Красивый город Констанца, особенно с моря. Берег в зелени, видно казино, широкие бульвары. Утром спустили шлюпку. Капитан уехал к портовым властям, захватив с собой тщательно упакованную корзину с крымским вином. К вечеру часть команды тоже ушла на берег. Остальные прибрали судно, помылись, почистились. На корме, под брезентом, ели арбуз с хлебом, побросали корки в воду и улеглись спать. Стало тихо, только где-то на берегу протяжно и отчаянно свистел паровоз. Спали до ужина, пока не зашло солнце.
Ночью вышло мне стоять на вахте. Хожу вдоль борта, смотрю на огни далекого города. Из темноты доносится тихий разговор:
— И всем бы нам по этому случаю пришлось бы погибать, — потому что темно совершенно и большая волна, а до берега, до косы, считай восемь верст… Только, понимаешь, час спустя подходит спасательный катер, ищет нас, сирена гудит. А были которые уже голоса подать не могли, либо далеко заплыли… Так, которых повытаскивали, а другие потопли, — четыре человека, и мальчонка, помощник кока. И лежали, мы, понимаешь, в гошпитале, хорошо лежали, только скучно было. А воды этой, самой, между прочим, наглотались порядком. Сильно через нее брюхо раздуло. Когда вытащили, думал — помру, а оказалось — пустяки. Через три недели опять в море ушел. Так-то, братуха, такие дела бывают…
Рассказчик помолчал. Потом две темные фигуры поднялись и лениво пошли к кубрику, — спать.

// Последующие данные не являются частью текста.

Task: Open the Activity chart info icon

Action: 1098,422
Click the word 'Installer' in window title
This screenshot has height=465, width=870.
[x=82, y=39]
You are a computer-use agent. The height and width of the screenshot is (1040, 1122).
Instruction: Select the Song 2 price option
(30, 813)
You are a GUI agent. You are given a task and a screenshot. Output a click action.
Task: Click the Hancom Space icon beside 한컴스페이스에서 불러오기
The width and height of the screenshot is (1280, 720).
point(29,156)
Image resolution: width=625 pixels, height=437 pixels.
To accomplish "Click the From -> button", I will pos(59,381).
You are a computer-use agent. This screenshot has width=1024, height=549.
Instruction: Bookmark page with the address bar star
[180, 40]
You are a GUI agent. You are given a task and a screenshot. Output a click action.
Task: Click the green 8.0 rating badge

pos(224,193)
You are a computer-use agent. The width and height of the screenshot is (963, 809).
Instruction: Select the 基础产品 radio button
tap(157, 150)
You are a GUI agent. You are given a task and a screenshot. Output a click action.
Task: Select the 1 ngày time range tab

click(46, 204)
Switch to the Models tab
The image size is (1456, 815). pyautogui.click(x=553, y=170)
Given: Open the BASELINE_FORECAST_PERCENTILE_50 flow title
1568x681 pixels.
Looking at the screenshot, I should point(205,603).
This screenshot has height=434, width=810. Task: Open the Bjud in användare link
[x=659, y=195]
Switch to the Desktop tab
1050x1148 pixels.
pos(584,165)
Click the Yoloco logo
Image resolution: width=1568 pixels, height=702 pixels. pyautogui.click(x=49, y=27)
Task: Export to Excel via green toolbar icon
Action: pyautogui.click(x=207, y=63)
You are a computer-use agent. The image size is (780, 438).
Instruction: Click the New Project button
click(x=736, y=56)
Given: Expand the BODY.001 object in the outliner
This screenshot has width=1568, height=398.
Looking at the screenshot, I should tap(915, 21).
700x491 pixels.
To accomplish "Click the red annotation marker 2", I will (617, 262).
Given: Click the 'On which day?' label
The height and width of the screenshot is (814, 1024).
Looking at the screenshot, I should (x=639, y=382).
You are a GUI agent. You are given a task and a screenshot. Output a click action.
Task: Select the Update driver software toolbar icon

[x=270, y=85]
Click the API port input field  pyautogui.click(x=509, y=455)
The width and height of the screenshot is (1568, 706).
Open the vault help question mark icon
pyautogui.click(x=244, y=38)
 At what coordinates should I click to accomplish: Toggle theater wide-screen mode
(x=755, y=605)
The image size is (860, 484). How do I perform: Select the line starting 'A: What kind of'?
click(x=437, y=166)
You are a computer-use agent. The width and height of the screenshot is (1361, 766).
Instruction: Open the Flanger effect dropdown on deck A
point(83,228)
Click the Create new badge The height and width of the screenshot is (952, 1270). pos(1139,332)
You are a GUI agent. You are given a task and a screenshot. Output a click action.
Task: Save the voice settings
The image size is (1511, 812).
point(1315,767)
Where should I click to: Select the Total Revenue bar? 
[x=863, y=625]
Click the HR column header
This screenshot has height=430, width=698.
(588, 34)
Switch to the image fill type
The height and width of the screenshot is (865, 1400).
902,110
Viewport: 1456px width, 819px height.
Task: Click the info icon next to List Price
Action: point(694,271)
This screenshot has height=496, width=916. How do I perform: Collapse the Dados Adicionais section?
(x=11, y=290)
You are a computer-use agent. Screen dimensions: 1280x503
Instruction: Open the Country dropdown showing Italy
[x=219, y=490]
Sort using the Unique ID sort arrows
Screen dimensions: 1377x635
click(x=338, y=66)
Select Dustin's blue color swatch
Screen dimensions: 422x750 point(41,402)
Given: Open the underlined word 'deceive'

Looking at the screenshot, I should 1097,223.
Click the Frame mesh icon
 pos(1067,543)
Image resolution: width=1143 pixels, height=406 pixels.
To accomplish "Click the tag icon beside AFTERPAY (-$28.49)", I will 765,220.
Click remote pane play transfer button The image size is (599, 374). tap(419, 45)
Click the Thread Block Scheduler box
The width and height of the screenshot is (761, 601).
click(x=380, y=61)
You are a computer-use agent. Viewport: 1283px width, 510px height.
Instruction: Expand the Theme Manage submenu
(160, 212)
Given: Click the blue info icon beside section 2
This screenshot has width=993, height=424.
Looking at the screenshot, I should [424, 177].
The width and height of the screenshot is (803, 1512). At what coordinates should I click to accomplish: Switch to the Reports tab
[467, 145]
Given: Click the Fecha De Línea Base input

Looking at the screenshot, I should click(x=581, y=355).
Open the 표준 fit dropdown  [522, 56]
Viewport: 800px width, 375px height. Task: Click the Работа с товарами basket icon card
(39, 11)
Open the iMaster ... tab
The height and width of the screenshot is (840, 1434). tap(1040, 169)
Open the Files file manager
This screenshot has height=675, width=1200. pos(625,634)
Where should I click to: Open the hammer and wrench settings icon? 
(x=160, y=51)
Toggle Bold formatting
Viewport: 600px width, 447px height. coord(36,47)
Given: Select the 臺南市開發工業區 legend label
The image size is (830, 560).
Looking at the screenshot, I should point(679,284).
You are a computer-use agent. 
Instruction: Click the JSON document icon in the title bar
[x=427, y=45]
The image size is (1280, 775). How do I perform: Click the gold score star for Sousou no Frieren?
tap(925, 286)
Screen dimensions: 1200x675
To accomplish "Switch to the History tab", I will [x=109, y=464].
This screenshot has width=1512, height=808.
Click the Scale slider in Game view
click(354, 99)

Скучно стоять на вахте. Прохожу вокруг судна, все спокойно. Потом с кормы кричу на баржу, подаю голос вахтенному.
— Василий, который час?
— Сиди, леший, уже умаялся! Успеешь выдрыхаться, душу твою!…
Снова тишина.
Заглядываю в кубрик. Там в потолке горит электрическая желтая лампочка, плохо горит. В полумраке видны восемнадцать грязных, деревянных коек, и только на четырех лежат полуголые люди, в ситцевых кальсонах, без рубах. Душно здесь, плохой, тяжкий воздух… На койках во сне ворочаются человеческие тела, моряки бормочут что-то невнятное, раскидываются широко, давят с просонья жирных клопов, которых изредка травят паром… Тяжело и густо храпит за перегородкой боцман, не пожелавший почему-то съехать на берег, — верно потому, что не любит румын и всех их считает жуликами… Скучно!
В час ночи с берега доносятся пьяные голоса и крики старшего механика и помощника:
— Вахтенный! Давай шлюпку! Вахтенный! Спишь, сволочь проклятая!
Шлюпка идет к берегу. От весел, далеко позади, расходятся круги, играющие в лунном свете. На берегу моряки бушуют и пьяно кричат:
— Веселей, вахтенный! Наддай ходу!
Светит большая луна. Мне восемнадцать лет, я читаю стихи и хочу плакать от одиночества.